- TO DO -
- 1) Using the forum post on Skate Canada's finances, decide whether each statement agrees with it: (a) Skate Canada's fiscal year ends on March 31; (b) Skate Canada had an operating loss from April 2020 to March 2021; (c) the post puts a full year of reserves at about $24M. Answer yes or no for each and quote the words from the post that decide it.
- 2) Write out the stretch of the forum post on Skate Canada's finances from "Maintaining a solid" through "you make methodically.", swapping "solid reserve" for "healthy reserve".

- Joined
- Jan 6, 2021
Looking at the report, 20 million of it was transferred from unrestricted funds to internally restricted.
I wouldn't call it being cheap since having enough money in reserve for cases where events are cancelled or longer term projects. It probably took a big hit after 2020 and needed to be topped up. Plus the funds being tied up in investments wouldn't make them easy to spend.
Maintaining a solid reserve is absolutely wise... for an organization like that they'd want at least six months of expenses to be comfortable ($12M)... a full year would be spectacular ($24M), and that was typically what they maintained historically (I have all their numbers going back to 2013). They have over a 1.5 years currently ($36M), that is excessive to be quite frank.
Moving money from unrestricted to restricted is meaningless, it's just a declaration of how they intend to spend the money (and can be undid very easily). And investments are not hard to liquidate (those aren't all GIC's locked in for years, you don't get returns like that from GIC's), especially not when it comes to year to year budgeting. Those aren't funds you need tomorrow, those are moves you make methodically.
They didn't lose money after 2020... those 2021-2025 numbers I cited actually includes everything after April 1st 2020 (their year-end is March 31), so all the financial effects are baked in. And for what it's worth, from April 2020-March 2021 they actually made an operating profit of 1.8M, and an investing one of an astounding 5.3M. They banked an astounding $7.1M in profits the first year of the pandemic!
The second year of the pandemic (April 2021-March 2022) they still broke even on operations, and made another $0.9M on investments... so add those together and Skate Canada actually added just over $8M to their reserves during the pandemic.
So, no, there was no "big hit" from the pandemic. In fact, believe it or not, those were the most financially prosperous two years in their entire history.

[Stored data]
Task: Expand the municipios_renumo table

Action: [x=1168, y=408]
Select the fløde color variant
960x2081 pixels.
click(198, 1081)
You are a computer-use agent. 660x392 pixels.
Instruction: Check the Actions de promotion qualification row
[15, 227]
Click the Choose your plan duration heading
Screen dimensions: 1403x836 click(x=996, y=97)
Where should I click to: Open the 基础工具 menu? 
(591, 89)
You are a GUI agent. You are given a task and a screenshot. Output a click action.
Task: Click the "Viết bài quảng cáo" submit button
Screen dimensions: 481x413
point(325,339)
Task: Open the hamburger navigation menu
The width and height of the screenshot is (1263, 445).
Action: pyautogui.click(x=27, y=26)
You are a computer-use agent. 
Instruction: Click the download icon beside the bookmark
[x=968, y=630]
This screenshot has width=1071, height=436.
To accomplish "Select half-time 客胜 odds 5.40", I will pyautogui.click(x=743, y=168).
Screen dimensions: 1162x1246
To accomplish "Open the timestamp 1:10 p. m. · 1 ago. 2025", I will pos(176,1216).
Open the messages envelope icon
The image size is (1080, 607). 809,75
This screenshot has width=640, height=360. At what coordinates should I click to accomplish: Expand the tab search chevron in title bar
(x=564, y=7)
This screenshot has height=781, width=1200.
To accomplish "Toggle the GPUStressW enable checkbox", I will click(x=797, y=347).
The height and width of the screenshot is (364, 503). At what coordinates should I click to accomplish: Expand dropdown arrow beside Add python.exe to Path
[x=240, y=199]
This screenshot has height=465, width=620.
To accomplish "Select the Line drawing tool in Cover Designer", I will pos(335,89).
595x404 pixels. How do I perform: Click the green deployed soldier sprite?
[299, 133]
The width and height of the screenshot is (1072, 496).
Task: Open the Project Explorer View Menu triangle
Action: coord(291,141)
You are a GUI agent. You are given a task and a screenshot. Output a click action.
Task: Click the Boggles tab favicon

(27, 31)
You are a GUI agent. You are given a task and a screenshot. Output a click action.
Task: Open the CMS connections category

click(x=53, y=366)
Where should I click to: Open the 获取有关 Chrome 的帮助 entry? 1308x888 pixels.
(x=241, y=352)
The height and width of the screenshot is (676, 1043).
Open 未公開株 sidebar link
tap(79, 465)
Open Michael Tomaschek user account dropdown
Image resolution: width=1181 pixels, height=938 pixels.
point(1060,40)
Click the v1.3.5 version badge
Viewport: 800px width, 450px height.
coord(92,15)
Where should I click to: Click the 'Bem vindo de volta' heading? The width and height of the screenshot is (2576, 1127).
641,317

- ANSWERS TO THE EXERCISES -
- 1)
(a) Yes: "their year-end is March 31"
(b) No: "from April 2020-March 2021 they actually made an operating profit of 1.8M"
(c) Yes: "a full year would be spectacular ($24M)"

- 2)
Maintaining a healthy reserve is absolutely wise... for an organization like that they'd want at least six months of expenses to be comfortable ($12M)... a full year would be spectacular ($24M), and that was typically what they maintained historically (I have all their numbers going back to 2013). They have over a 1.5 years currently ($36M), that is excessive to be quite frank.
Moving money from unrestricted to restricted is meaningless, it's just a declaration of how they intend to spend the money (and can be undid very easily). And investments are not hard to liquidate (those aren't all GIC's locked in for years, you don't get returns like that from GIC's), especially not when it comes to year to year budgeting. Those aren't funds you need tomorrow, those are moves you make methodically.